* **Instructions for the task**
In this exercise, retype exactly the lines from the start of the entries through the line bearing "개인정보처리방침 (16, 2499)", leaving every picture out.

* **Given entries**
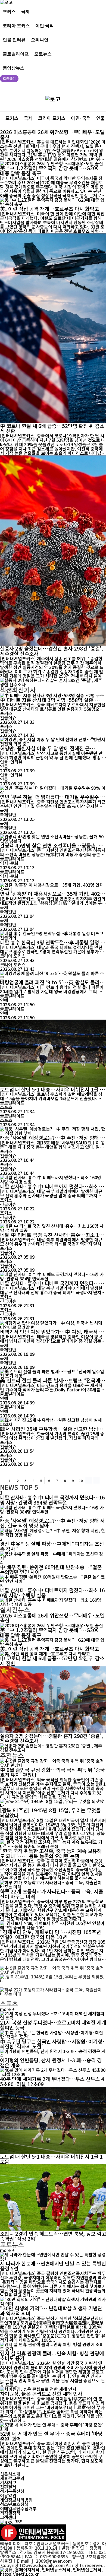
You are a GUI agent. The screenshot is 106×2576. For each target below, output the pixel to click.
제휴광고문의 (12, 2478)
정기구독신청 (12, 2491)
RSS (18, 2521)
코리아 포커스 (16, 25)
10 (81, 1480)
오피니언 (39, 39)
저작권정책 (10, 2513)
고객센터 (8, 2517)
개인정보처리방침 (16, 2499)
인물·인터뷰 (14, 39)
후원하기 (9, 78)
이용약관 (8, 2495)
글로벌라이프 (16, 53)
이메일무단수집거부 (18, 2508)
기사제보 (8, 2482)
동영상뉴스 (13, 68)
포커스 (9, 11)
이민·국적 (44, 25)
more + (7, 2009)
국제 (25, 11)
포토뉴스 (43, 53)
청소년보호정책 (14, 2504)
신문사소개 (10, 2473)
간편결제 (8, 2486)
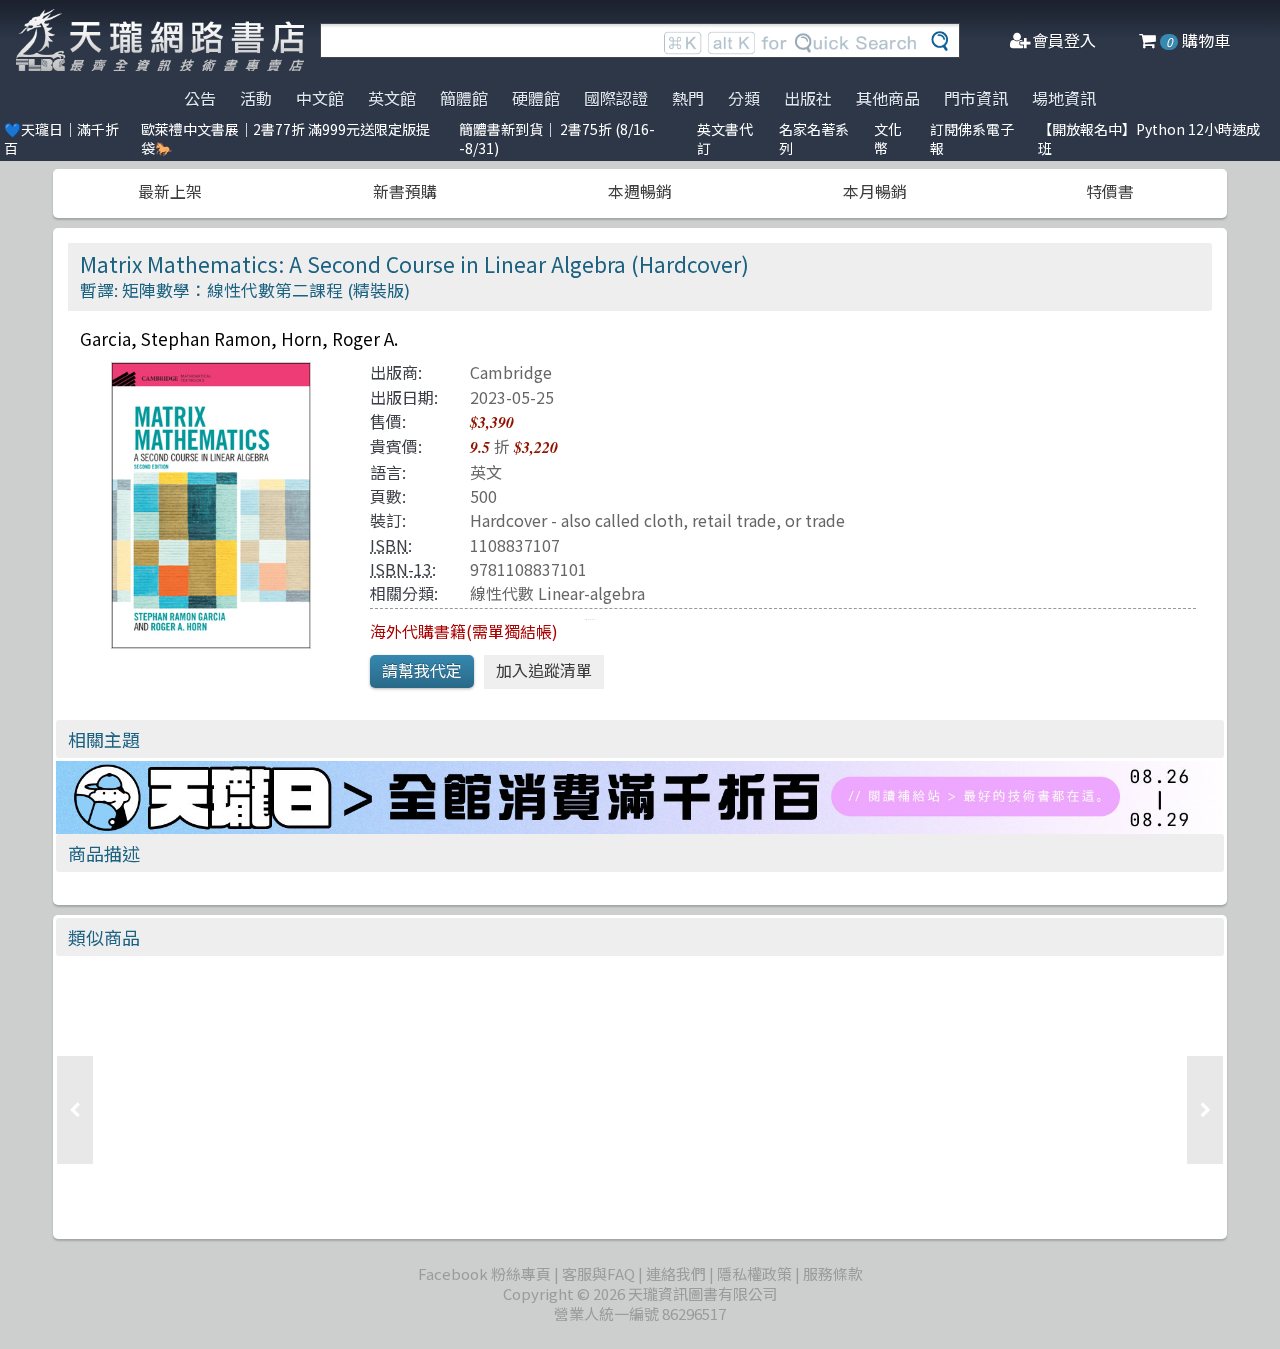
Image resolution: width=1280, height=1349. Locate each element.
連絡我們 (676, 1273)
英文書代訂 (725, 138)
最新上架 (170, 191)
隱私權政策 (754, 1273)
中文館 (320, 98)
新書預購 (405, 191)
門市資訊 (976, 98)
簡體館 (464, 98)
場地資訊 (1064, 98)
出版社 (808, 98)
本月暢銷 (875, 191)
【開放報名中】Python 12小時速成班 (1149, 138)
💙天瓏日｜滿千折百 (61, 138)
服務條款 (833, 1273)
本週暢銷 (640, 191)
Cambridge (511, 372)
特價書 (1110, 191)
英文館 (392, 98)
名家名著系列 (814, 138)
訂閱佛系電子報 (972, 138)
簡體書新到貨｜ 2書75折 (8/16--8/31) (557, 138)
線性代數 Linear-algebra (557, 593)
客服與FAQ (598, 1273)
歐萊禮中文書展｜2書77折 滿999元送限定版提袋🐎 (285, 138)
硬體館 (536, 98)
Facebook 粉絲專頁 (484, 1273)
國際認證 (616, 98)
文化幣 (888, 138)
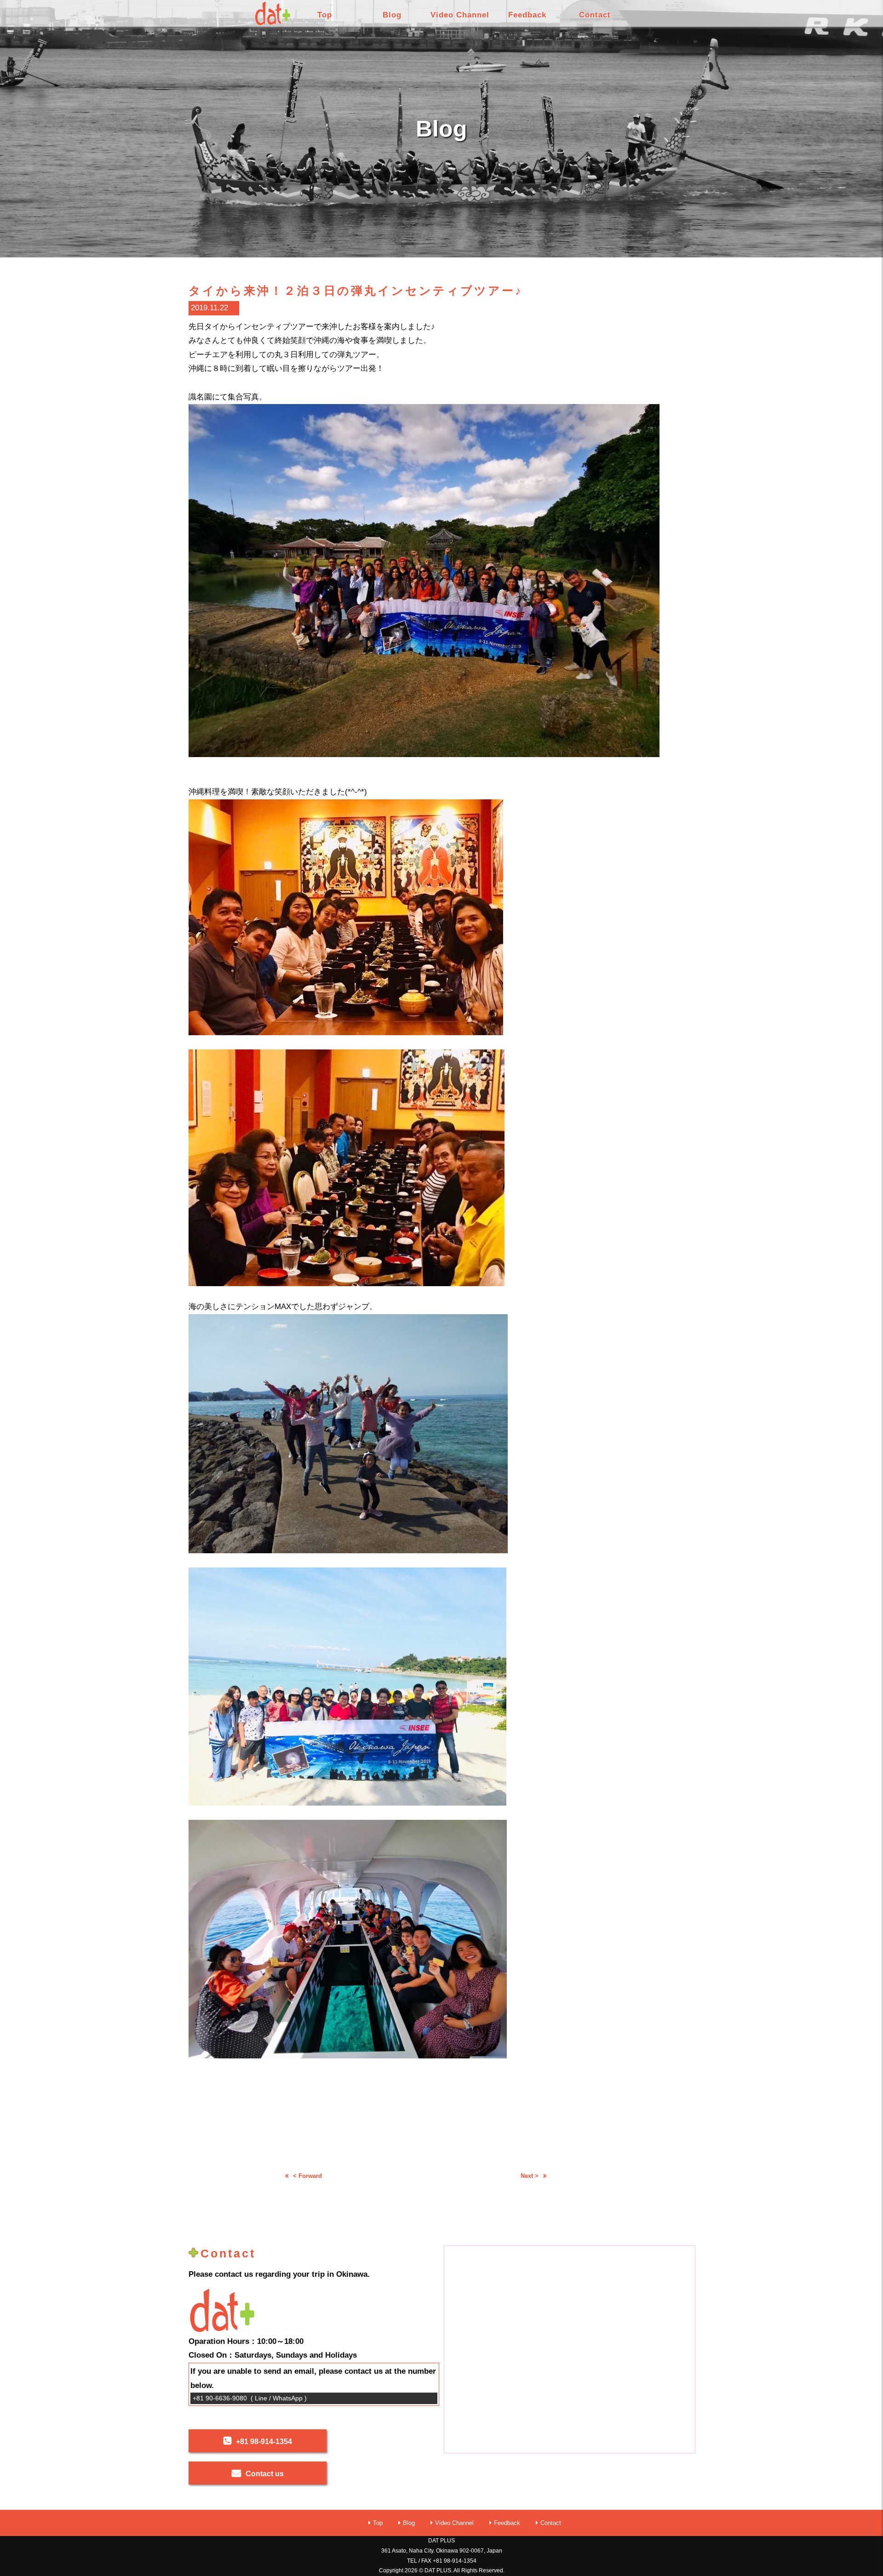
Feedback (527, 15)
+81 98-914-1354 (264, 2441)
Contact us (265, 2474)
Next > (530, 2175)
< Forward (307, 2175)
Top (324, 15)
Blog (392, 15)
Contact (595, 15)
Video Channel (459, 15)
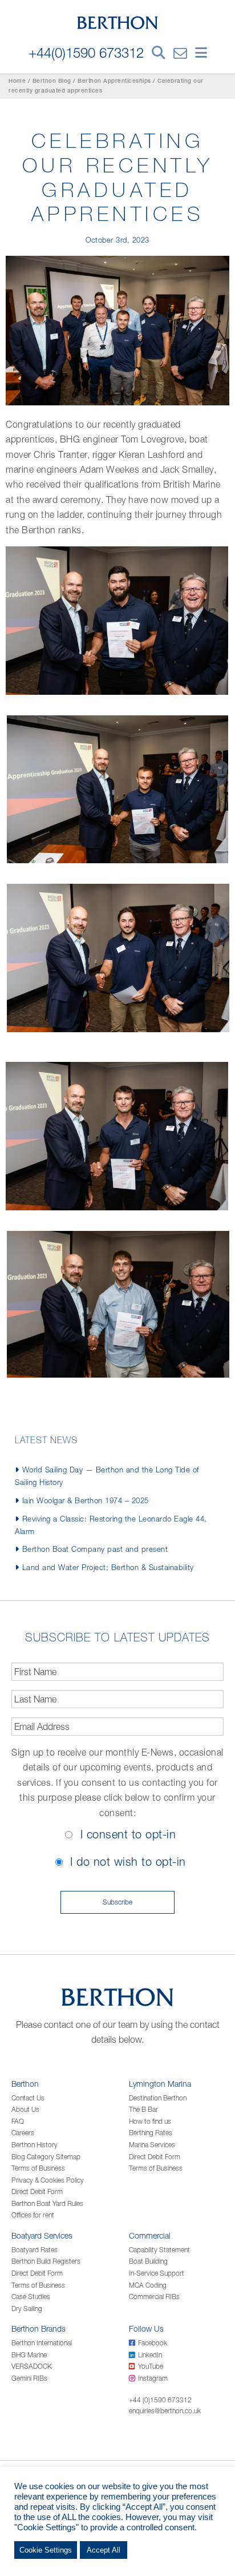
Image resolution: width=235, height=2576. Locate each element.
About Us (25, 2109)
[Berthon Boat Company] (117, 22)
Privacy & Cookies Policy (47, 2180)
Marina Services (152, 2144)
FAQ (17, 2121)
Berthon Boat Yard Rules (47, 2203)
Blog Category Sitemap (45, 2156)
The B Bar (143, 2109)
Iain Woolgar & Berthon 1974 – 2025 (85, 1500)
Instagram (153, 2378)
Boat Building (148, 2261)
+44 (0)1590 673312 (160, 2400)
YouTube (150, 2366)
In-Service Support (156, 2273)
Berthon (25, 2083)
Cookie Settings (45, 2550)
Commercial (150, 2235)
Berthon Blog (52, 81)
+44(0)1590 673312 (86, 53)
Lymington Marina (160, 2083)
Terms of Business (38, 2168)
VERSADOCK (31, 2366)
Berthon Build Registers (45, 2261)
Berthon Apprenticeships (114, 81)
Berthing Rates (150, 2132)
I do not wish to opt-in (128, 1861)
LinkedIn (150, 2354)
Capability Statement (159, 2249)
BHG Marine (29, 2354)
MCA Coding (148, 2285)
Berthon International (41, 2342)
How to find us (150, 2121)
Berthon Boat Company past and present (95, 1548)
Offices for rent (32, 2215)
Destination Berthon (158, 2098)
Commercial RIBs (154, 2296)
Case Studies (30, 2296)
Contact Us (27, 2098)
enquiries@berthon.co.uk (165, 2410)
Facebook (152, 2342)
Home (17, 81)
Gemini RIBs (29, 2378)
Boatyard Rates (34, 2249)
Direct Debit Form (37, 2191)
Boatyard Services (41, 2235)
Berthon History (34, 2144)
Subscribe (117, 1902)
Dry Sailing (26, 2308)
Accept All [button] (103, 2550)
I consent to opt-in (128, 1834)
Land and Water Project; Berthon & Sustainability (108, 1567)
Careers (22, 2132)
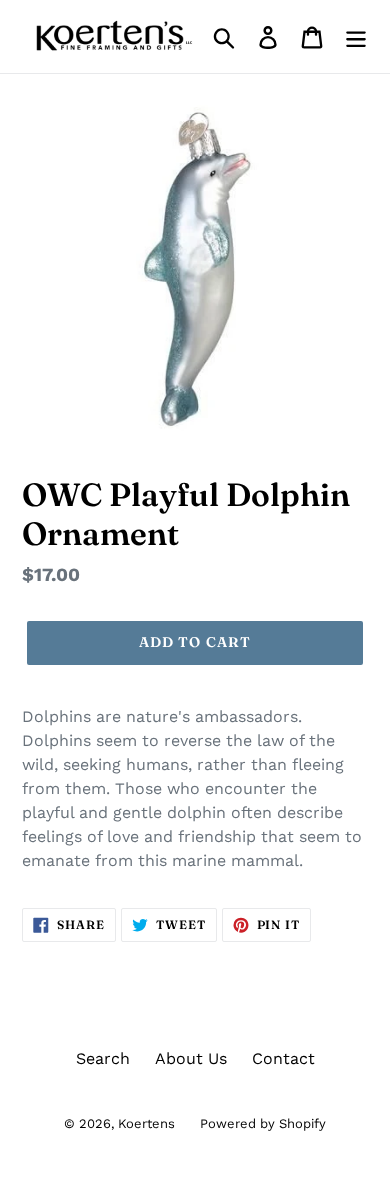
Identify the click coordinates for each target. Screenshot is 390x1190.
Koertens (146, 1123)
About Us (191, 1058)
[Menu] (356, 36)
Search (103, 1058)
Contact (283, 1058)
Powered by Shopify (263, 1123)
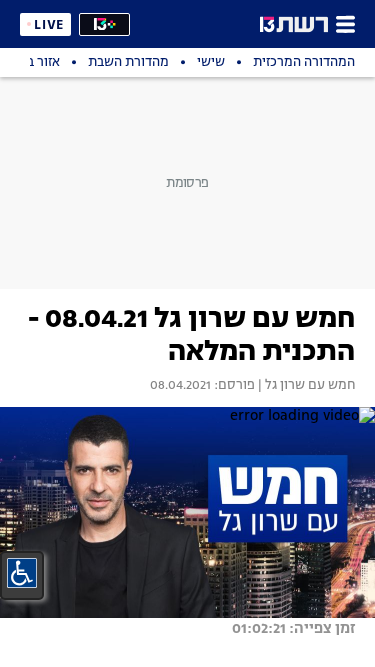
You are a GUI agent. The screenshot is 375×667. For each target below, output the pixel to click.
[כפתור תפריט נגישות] (22, 573)
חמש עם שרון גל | (305, 386)
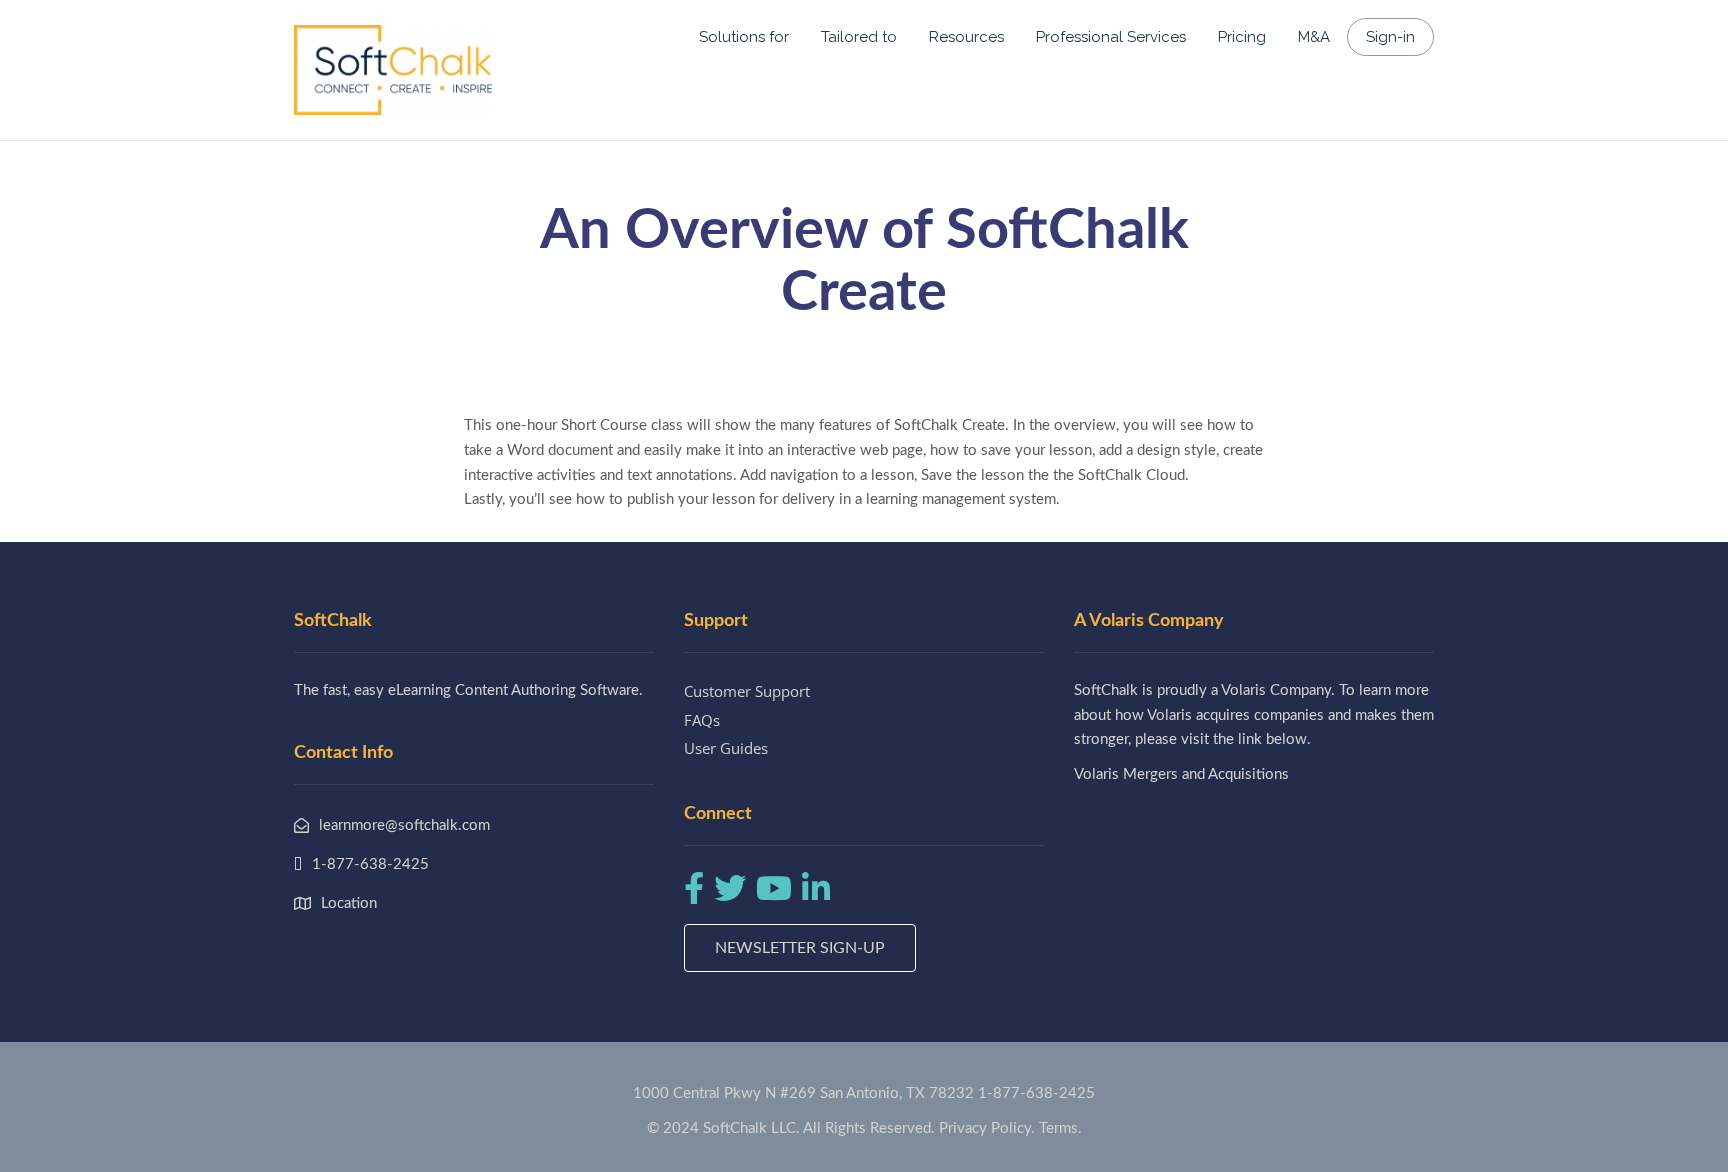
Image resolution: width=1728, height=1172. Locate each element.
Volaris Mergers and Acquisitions (1181, 774)
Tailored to (859, 37)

* **Written solution**
You are a GUI agent. The screenshot is 106×2576. For each target below, output the pixel to click.
제휴광고문의 (12, 2478)
정기구독신청 (12, 2491)
RSS (18, 2521)
코리아 포커스 (16, 25)
10 (81, 1480)
오피니언 (39, 39)
저작권정책 (10, 2513)
고객센터 (8, 2517)
개인정보처리방침 (16, 2499)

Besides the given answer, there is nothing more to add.